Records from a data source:

┌──

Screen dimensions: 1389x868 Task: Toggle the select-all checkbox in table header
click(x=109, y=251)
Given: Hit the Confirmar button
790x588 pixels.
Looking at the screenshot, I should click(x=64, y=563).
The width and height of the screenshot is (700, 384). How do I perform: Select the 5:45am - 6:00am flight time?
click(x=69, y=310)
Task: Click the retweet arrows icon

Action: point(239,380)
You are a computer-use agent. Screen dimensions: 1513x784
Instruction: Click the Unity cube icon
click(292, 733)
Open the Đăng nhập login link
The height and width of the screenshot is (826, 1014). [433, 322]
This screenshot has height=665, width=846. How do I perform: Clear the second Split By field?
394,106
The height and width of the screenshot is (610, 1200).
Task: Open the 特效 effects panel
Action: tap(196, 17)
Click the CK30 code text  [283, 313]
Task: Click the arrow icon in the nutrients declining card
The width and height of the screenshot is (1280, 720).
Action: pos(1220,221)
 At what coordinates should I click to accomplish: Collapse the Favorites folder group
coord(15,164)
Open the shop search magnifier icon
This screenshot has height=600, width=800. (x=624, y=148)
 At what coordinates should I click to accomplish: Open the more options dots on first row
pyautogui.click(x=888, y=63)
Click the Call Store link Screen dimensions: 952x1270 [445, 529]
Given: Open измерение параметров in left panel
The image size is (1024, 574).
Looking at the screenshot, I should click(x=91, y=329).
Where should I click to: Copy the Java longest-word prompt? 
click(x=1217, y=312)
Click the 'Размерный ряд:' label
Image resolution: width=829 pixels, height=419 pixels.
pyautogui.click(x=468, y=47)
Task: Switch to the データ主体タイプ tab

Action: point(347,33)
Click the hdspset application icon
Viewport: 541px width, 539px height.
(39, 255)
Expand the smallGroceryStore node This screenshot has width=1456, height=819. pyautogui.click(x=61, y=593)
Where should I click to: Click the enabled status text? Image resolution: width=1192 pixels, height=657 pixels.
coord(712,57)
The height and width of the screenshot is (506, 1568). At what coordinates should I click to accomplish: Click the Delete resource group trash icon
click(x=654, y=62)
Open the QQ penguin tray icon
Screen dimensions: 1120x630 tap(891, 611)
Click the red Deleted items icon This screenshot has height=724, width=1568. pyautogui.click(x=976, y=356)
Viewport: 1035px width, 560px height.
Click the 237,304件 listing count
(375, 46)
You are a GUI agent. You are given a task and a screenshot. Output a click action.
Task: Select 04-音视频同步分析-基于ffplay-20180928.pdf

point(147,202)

└──

Problem statement: Take the entries above and copy out all lines with the string "agent".

Task response:
You are a computer-use agent. Screen dimensions: 1513x784
You are a GUI agent. You are given a task and a screenshot. Output a click action.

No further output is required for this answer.